Rien n'est plus frais en été que les salles des cinémas les après-midi de semaine, et les deux amis s'étaient réfugiés dans l'asile d'ombre de l'Électric-Palace. Sans se préoccuper des voisins, ils parlaient à voix haute et mêlaient à leurs discours des jugements sur les films. Ainsi vous regardez passer la vie, vous y intéressez votre sensibilité, vous vous en détournez pour explorer votre esprit et vous reportez de nouveau les yeux sur les spectacles quotidiens.

«Ce qui fait le théâtre aussi mort pour nous, disait Anicet, c'est sans doute que sa matière unique est la morale, règle de toute action: notre époque ne peut guère s'intéresser à la morale.
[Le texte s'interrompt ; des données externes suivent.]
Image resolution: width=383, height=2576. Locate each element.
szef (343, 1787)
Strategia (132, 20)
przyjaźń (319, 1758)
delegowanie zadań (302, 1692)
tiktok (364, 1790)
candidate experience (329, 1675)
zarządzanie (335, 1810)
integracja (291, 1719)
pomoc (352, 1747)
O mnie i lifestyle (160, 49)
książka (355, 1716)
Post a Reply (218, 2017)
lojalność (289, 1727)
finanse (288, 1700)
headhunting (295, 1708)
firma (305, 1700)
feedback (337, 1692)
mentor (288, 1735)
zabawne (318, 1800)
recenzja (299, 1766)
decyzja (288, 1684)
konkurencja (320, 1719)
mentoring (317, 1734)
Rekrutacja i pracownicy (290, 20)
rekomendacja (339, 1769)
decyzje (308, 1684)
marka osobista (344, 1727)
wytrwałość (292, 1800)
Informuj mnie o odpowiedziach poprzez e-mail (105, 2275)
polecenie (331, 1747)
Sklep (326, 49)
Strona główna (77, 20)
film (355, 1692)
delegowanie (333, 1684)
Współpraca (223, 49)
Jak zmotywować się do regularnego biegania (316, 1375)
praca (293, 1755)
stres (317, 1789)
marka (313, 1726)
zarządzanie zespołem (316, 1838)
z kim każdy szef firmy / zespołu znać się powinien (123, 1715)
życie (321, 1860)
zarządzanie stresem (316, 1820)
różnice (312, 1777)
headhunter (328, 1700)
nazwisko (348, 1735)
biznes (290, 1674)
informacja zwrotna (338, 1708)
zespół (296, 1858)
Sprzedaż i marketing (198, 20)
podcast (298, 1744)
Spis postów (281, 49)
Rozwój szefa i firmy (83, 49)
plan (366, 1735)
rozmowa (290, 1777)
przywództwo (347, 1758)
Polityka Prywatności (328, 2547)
Au cinéma, la vitesse apparaît dans la vie, et Pearl White n'agit pas pour obéir à sa conscience, mais par sport, par hygiène: elle agit pour agir.
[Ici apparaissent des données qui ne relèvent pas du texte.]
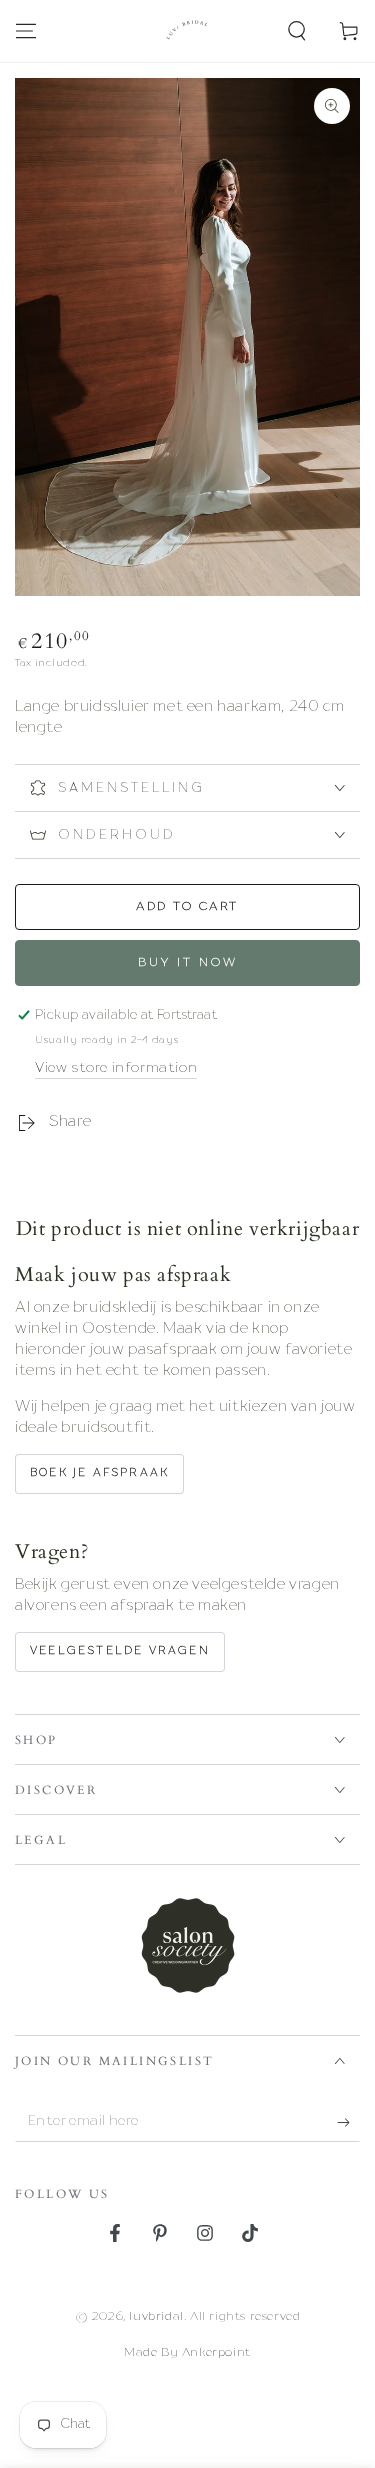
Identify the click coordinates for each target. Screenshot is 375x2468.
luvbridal (156, 2317)
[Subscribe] (348, 2122)
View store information (116, 1068)
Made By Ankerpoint (187, 2353)
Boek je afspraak (99, 1473)
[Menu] (26, 31)
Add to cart (187, 907)
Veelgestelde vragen (120, 1651)
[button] (297, 31)
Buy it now (188, 963)
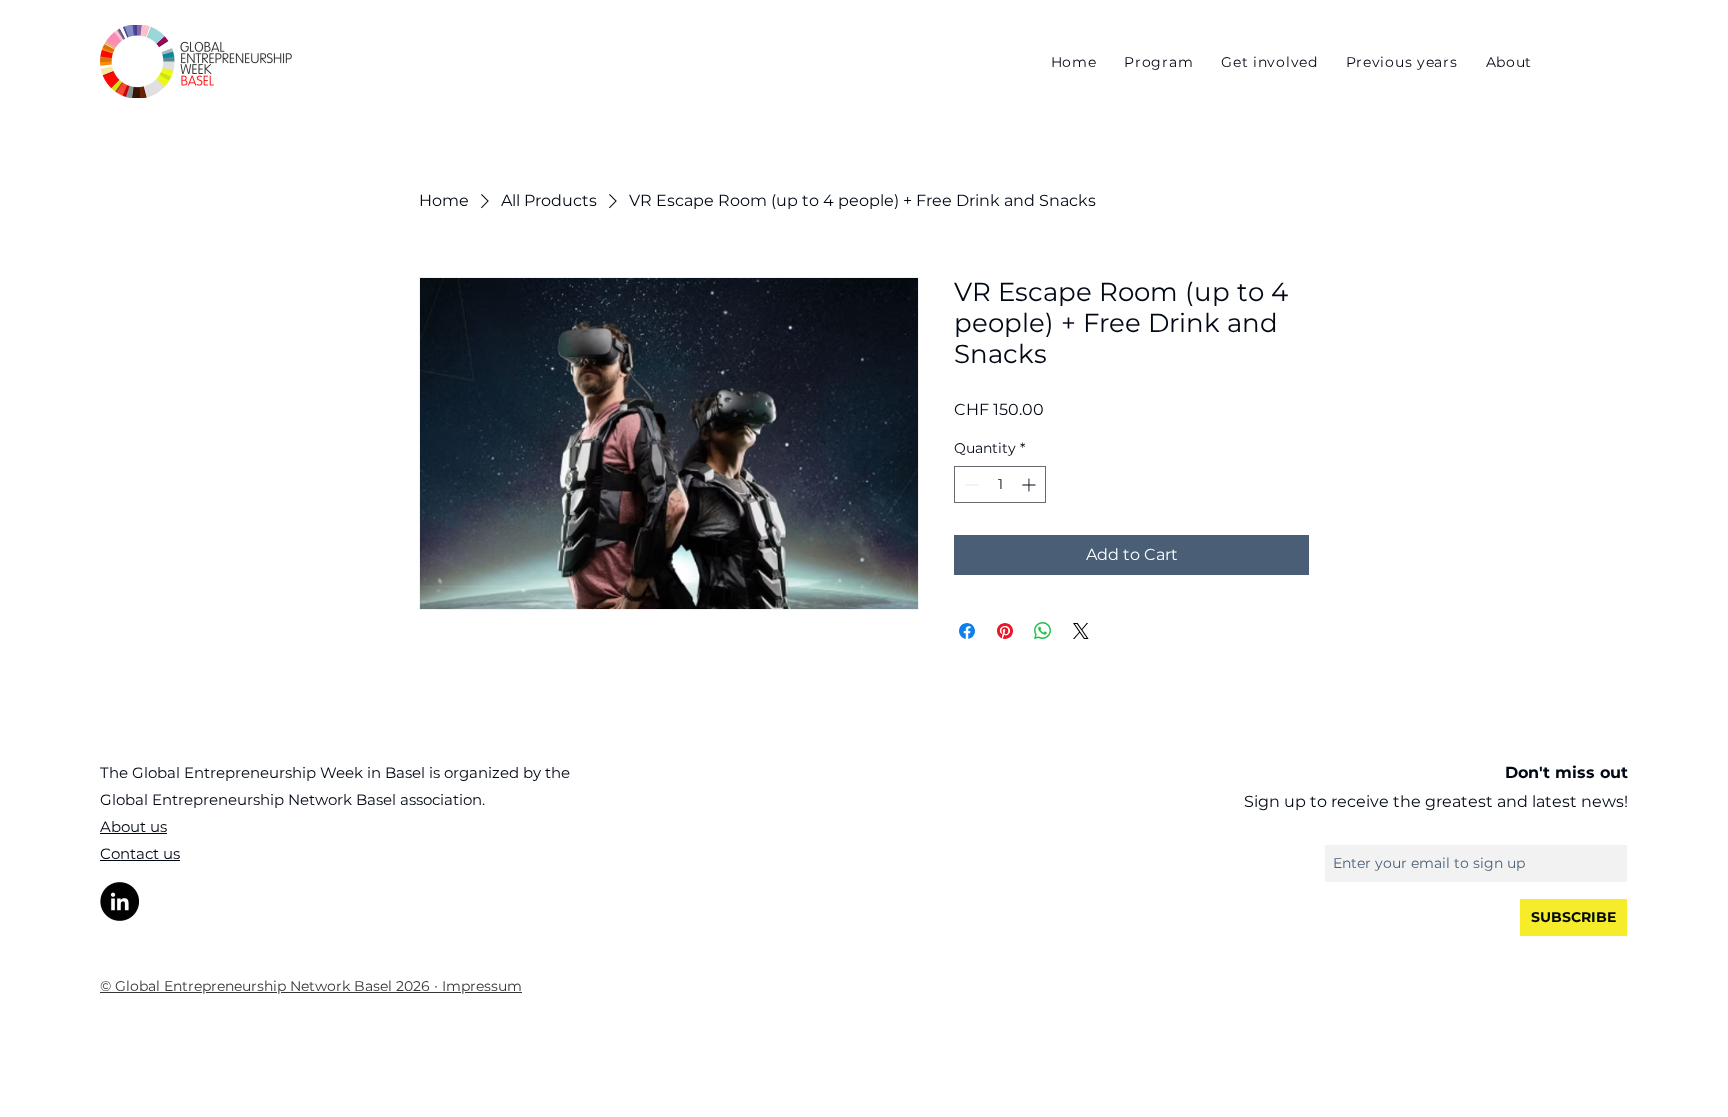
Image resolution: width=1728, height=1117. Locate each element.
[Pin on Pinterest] (1005, 631)
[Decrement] (969, 484)
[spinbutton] (1000, 484)
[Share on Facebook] (967, 631)
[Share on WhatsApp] (1043, 631)
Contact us (140, 853)
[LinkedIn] (119, 901)
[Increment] (1030, 484)
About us (133, 826)
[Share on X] (1081, 631)
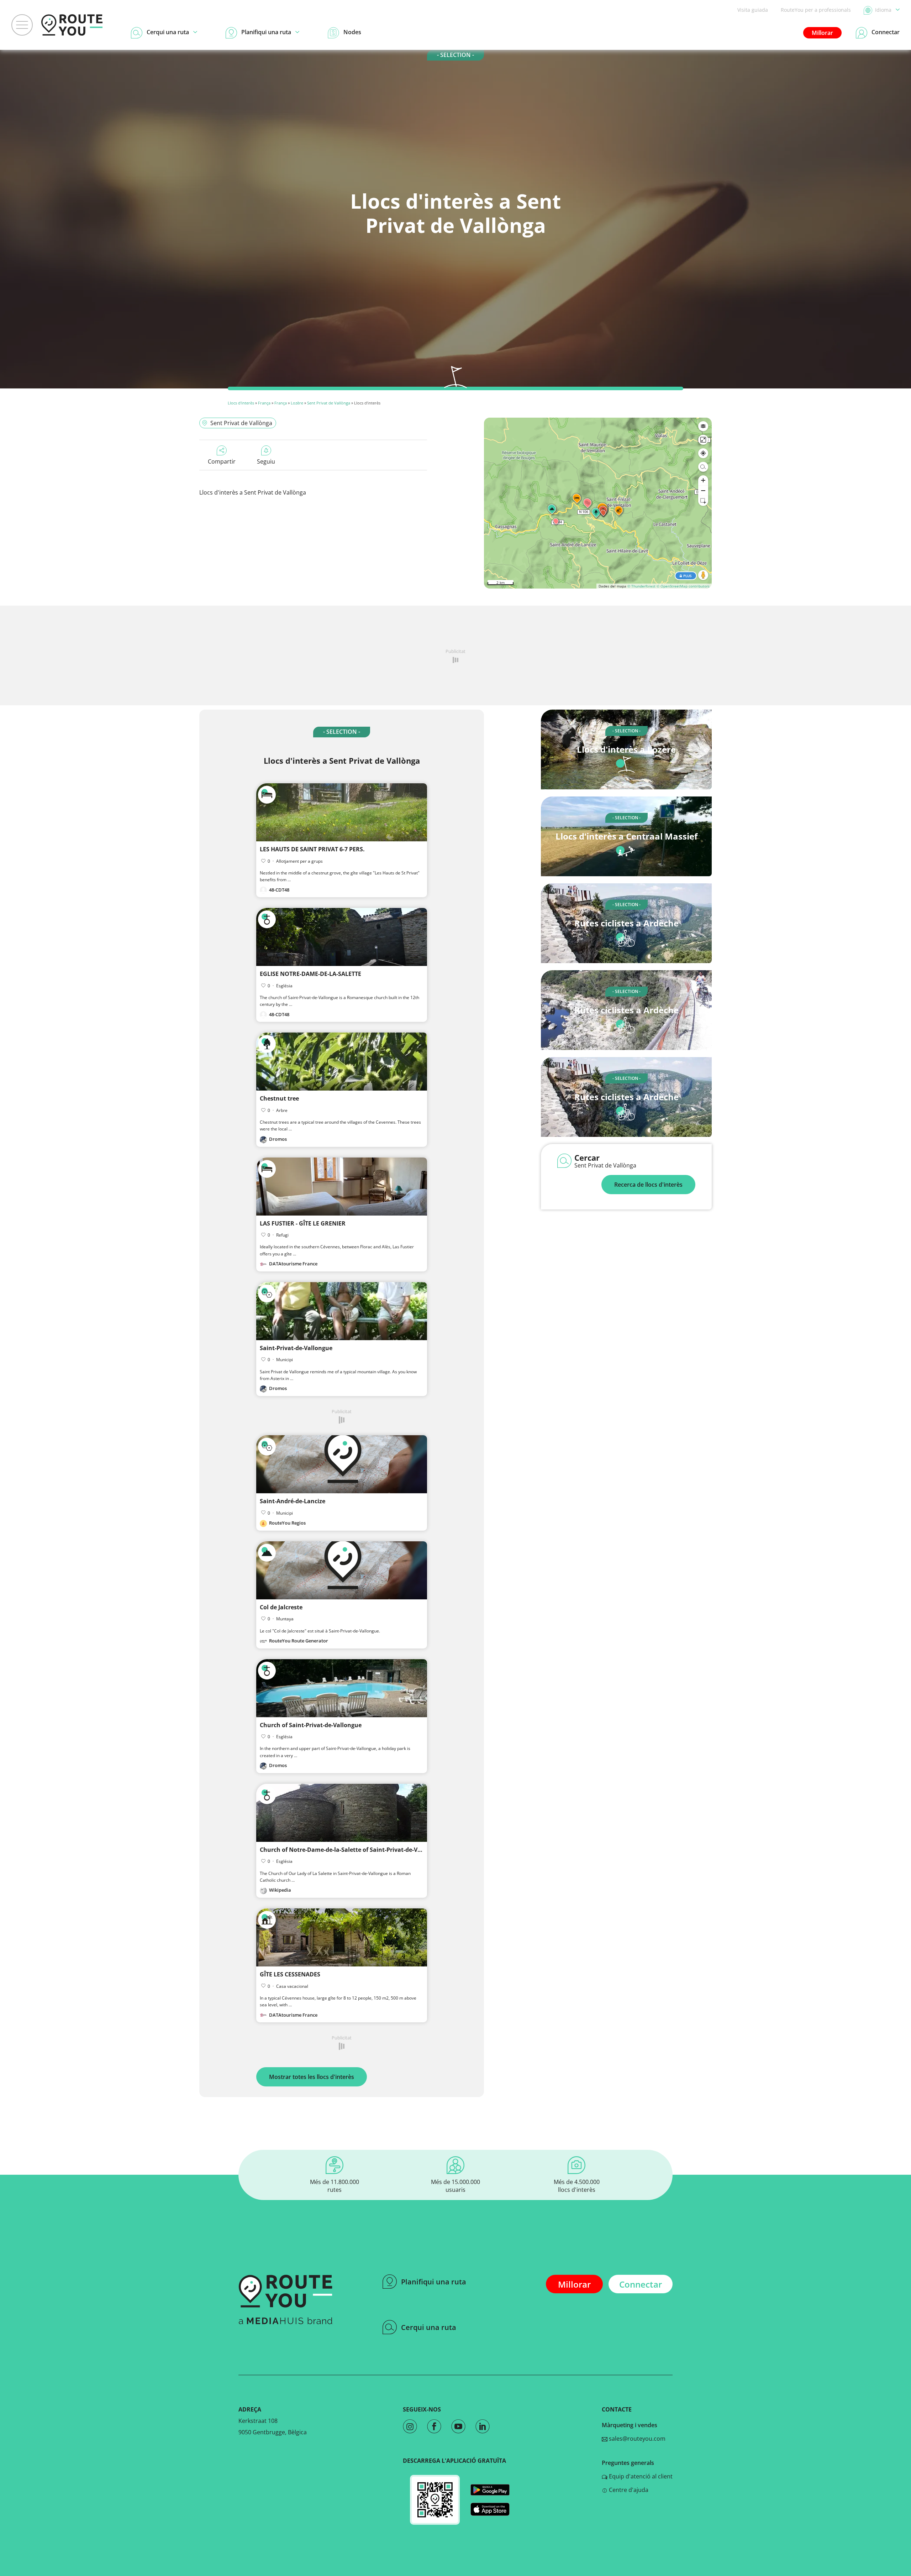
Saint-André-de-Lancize (292, 1501)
Somme toute, l'héroïne de cette aventure n'a aucun besoin de la poursuivre au milieu de tant de dangers. Elle ne sait pas trop au juste lequel des partis en présence a le bon droit pour lui. Cela ne l'empêche pas de se lancer à corps perdu dans la mêlée. Le traître a volé le diamant pour la centième fois. Pearl lui arrache le joyau sous la menace d'un revolver. Elle monte en cab. La voiture était truquée. On jette Pearl dans un souterrain. Pendant ce temps le voleur volé cherche à pénétrer chez elle; surpris par le journaliste, il se sauve sur les toits; le publiciste le poursuit, le perd et rencontre fortuitement dans le quartier chinois le borgne qui a joué un rôle louche au cours des incidents antérieurs. À sa suite, il arrive au souterrain où Pearl languit, il va la délivrer: mais, suivi à son tour par le malfaiteur qui vient de lui échapper, il met involontairement celui-ci sur la bonne piste, et quand, après avoir fait sauter l'immeuble avec un explosif récemment inventé, il retrouve la belle évanouie, elle est ligotée et délestée du diamant par le diligent adversaire.

Il n'y a eu de place ici que pour les gestes. L'action ne nous a passionnés qu'à titre de tour de force. Qui aurait songé à la discuter? on n'en avait pas le temps. Voilà bien le spectacle qui convient à ce siècle.»

Cette rhétorique devait profondément déplaire à Baptiste. «Assez, dit-il, c'est toujours la même chose; tu comprends que je sais ce que ça vaut. Je vois où tu veux en venir. C'est même étonnant comme je le vois. Un de ces jours je vais me fâcher. Tu parles, tu n'agis jamais: dans la rue tu lis toutes les affiches, tu pousses des cris devant toutes les enseignes, tu fais du lyrisme, et de quel lyrisme! faux, facile, conventionnel; tu t'exaltes, tu te fatigues, ça ne va jamais plus loin. Je commence tout de même à te connaître, je saisis assez exactement ce que tu viens demander au cinéma. Tu y cherches les éléments de ce lyrisme de hasard, le spectacle d'une action intense que tu te donnes l'illusion d'accomplir; sous le prétexte de satisfaire ton besoin moderne d'agir, tu le rassasies passivement en te mettant à la plus funeste école d'inaction qui soit au monde: l'écran devant lequel, tous les jours, pour une somme infime, les jeunes gens de ce temps-ci viennent user leur énergie à regarder vivre les autres. Qu'on ne me parle plus du cinéma: nous n'avons rien à y prendre, l'impureté y règne et le jour où des gens de bonne volonté y introduiront des moyens artistiques, les rares attraits qu'il a pour nous disparaîtront. Le mal que cette mécanique te fait, en t'otant le goût de la vie, n'est balancé par rien. Assez.

—Par exemple, dit Anicet très vexé, je ne vois pas ce qui justifie cette explosion. Je ne te connais pas le droit de me croire incapable d'agir.